Eduhonesty: Danielson’s presenter knows her material and she knows teaching. I found myself participating in a zero-interest PD, scrawling ideas on poster paper and talking to “elbow partners” and small group members about implementing Danielson’s framework. I wonder how that presenter would have behaved if she had known, as she coached us cheerily through that PD, that a number of attendees had just been purged from the district. She was speaking to the walking dead, people who had been told the day before that they no longer worked for the district, the result of a deal between the district and the state I have been told. I have not confirmed the latter, but I would not be surprised. We are a district at the end of No Child Left Behind failures, subject to sanctions that include even firing the whole teaching staff of the district.

The presenter was right about that overwhelmed part. I kept scanning the room, looking at lost and lonely faces, the teachers who were obediently killing time before they went off to look for new positions over Spring Break. Some faces were absent, of course.
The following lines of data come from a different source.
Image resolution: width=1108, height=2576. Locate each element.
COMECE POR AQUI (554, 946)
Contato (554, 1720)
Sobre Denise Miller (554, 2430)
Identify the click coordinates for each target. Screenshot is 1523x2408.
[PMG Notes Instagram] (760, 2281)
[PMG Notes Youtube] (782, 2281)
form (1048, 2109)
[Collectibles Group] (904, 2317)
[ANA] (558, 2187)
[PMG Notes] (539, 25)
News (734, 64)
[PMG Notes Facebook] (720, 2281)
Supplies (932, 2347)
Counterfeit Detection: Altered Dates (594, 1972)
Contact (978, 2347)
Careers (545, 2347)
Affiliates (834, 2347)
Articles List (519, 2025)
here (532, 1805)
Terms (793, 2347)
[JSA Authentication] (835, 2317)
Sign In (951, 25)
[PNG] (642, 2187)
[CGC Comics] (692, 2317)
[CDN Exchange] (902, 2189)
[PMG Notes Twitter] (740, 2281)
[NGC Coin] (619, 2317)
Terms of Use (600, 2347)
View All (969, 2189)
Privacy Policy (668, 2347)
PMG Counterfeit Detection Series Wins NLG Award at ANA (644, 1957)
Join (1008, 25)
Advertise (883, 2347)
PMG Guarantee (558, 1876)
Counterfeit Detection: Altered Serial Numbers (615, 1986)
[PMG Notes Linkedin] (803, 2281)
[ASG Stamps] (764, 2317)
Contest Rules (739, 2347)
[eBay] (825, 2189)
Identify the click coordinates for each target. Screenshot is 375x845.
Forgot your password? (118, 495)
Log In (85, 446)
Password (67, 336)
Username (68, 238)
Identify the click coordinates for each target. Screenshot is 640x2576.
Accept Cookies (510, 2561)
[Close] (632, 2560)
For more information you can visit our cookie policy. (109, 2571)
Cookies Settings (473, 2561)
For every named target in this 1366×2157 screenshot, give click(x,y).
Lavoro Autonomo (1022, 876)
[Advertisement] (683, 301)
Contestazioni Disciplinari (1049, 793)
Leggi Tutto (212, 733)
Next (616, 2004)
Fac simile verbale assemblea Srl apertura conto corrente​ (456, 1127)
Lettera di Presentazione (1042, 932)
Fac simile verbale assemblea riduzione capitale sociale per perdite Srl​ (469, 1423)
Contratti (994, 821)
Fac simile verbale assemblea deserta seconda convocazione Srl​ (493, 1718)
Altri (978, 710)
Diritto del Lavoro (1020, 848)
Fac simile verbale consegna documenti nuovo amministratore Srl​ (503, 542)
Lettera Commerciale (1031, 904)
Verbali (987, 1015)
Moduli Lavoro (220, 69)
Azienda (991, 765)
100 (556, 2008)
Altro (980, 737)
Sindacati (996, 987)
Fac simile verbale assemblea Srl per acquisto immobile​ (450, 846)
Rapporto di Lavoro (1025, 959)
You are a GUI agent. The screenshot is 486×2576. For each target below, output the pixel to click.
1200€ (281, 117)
Not all the walking dead decided to sit through another bout of Danielson. In spare minutes, colleagues talked to me indignantly about their lost jobs. I’m not going to go into details at the moment, but I felt truly angry for some of my young colleagues, many of whom were feeling angry for their fallen comrades. Still, one advantage of age has to be a sense of perspective. In this context, losing a job may be a piece of extremely good luck. After all, this is the humane and sensitive district that fired a large chunk of its teaching staff right before a required PD about the evaluation system used to push those same staff members out, and then expected those non-renewed teachers to attend that evaluation PD, before sending them off to enjoy their spring break.

Overwhelmed? Oh, yeah.

And the scary part may be that the Danielson presenter could be right: This may simply be the nature of teaching in an academically-disadvantaged school district in these times.